La
vente de deux bâtiments de projection et de commandement (BPC) de la
classe Mistral à la Russie est un héritage encombrant de la
présidence de Nicolas Sarkozy. Engagés au lendemain de la guerre en
Géorgie, les pourparlers franco-russes avaient débouché en 2010,
des acomptes étant versés en 2011 et la cale du premier navire
posée en 2012 pour livraison à l’automne 2014. Les responsables
actuels sont pris entre un contrat en bonne et due forme (assorti
d’emplois bienvenus dans la région de Saint Nazaire) d’un côté,
et le devoir de solidarité avec nos alliés face à une Russie
néo-impériale de l’autre.
*
François Heisbourg est Conseiller spécial de la Fondation
pour la Recherche Stratégique
L’affaire
est lourde au plan symbolique : après la première annexion d’un
territoire européen par un autre État depuis la fin de la Deuxième
Guerre mondiale, comment imaginer une telle livraison, d’autant que
le second bâtiment, livrable l’année prochaine, porte le nom de
Sébastopol…
Les
bâtiments ont aussi une importance pratique considérable. Ce ne
sont certes pas des cuirassés : le seul armement propre de nos BPC
est constitué de défenses antiaériennes. Ils constituent pourtant
des bateaux de guerre redoutables, capables de commander des forces
interarmées, lancer des opérations amphibies, transporter des
dizaines de blindés, embarquer des hélicoptères de combat et
d’assaut (comme pendant la guerre de Libye), voire de servir de
plateforme à des avions à décollage vertical…
Le
BPC est un outil remarquable, une sorte de couteau suisse permettant
de faire face à des conflits qui se suivent, mais ne se ressemblent
pas. De surcroît, son coût ne représente qu’une fraction du prix
d’un porte-avions.
Livrer
ces navires, un acte honteux
Moscou
avait indiqué, avant ses opérations en Ukraine, qu’elle comptait
baser dans le Pacifique les deux BPC livrés par la France.
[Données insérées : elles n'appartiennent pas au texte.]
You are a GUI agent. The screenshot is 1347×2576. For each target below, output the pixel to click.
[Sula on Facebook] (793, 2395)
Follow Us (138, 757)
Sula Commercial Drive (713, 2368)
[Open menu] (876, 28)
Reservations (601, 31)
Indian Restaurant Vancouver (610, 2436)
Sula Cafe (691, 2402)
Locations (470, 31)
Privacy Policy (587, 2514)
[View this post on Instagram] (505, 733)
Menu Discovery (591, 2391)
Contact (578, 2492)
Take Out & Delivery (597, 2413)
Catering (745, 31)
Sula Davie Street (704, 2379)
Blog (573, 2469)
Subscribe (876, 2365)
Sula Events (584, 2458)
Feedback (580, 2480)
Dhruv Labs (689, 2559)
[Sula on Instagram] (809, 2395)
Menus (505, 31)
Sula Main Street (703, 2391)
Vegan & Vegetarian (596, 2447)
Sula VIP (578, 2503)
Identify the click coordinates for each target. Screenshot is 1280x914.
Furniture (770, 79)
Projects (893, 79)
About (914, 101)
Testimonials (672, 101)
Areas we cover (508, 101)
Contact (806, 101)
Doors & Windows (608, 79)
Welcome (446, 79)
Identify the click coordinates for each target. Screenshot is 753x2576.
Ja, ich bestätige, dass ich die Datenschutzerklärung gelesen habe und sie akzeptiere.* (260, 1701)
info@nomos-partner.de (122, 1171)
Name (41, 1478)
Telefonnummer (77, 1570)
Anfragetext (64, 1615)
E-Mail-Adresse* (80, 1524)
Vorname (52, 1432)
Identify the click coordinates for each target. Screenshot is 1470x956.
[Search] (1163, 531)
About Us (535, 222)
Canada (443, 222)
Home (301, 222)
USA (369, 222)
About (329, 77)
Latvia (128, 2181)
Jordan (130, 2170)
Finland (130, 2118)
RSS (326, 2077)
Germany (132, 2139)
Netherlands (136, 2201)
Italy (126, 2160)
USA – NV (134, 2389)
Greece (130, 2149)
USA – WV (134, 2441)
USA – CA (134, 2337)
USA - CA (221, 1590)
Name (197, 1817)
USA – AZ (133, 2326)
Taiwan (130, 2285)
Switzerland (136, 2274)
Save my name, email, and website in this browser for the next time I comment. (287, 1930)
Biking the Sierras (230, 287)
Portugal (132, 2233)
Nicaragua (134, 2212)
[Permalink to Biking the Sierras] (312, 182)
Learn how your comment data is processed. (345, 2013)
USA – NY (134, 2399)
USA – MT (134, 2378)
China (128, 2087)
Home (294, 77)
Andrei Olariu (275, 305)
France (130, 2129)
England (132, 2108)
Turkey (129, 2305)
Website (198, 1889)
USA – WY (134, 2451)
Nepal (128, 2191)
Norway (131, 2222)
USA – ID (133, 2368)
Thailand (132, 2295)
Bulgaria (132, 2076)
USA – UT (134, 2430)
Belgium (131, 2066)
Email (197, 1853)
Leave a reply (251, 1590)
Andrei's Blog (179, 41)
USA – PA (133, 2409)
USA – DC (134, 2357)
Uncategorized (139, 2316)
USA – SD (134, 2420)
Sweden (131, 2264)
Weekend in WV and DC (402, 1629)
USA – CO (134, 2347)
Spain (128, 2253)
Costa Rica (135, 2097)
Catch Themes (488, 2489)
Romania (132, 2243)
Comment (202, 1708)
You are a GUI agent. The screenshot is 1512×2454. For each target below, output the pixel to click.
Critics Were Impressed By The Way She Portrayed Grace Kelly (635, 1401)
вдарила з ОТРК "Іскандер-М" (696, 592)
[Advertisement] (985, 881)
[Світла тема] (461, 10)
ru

Une fois
livrés, rien n’empêchera la Russie de les déployer comme elle
l’entendra, quitte à les utiliser de manière offensive contre nos
alliés et nos intérêts dans la Baltique, en mer Noire ou en
Méditerranée. Après tout, nos propres BPC nous ont servis au plus
près (Liban, Libye) comme au plus loin (Golfe de Guinée, Côte
d’Ivoire…).
La
livraison de tels navires serait donc non seulement un acte honteux,
mais une grande imprudence. Pour sa part, la non-livraison posera
d’abord le problème du contentieux commercial entraîné par la
rupture du contrat, avec à la clé la mise en péril d’emplois
industriels.
Ce
sera pénible, mais l’ensemble de la vente représente moins de 1,4
milliard d’euros, un chiffre relativement modeste au regard des
pertes liées à l’affaire Kerviel ou à l’amende que risque BNP
Paribas aux États-Unis.
Surtout,
la rupture unilatérale d’un contrat dans le domaine de la défense
fera apparaître notre pays comme un fournisseur peu fiable, y
compris aux yeux de nos alliés européens envisageant de s’équiper
en armement français. Nos concurrents, notamment américains, ne
seront pas les derniers à user de cet argument pour pousser leurs
propres exportations.
Dans
les quelques mois qui nous séparent de la livraison du Vladivostok,
la France doit donc obtenir de ses partenaires de l’Otan, le rachat
des BPC par l’Alliance atlantique, fût-ce pour un montant
largement symbolique, de manière à ce que notre refus de livraison
s’inscrive dans une opération conjointe et solidaire.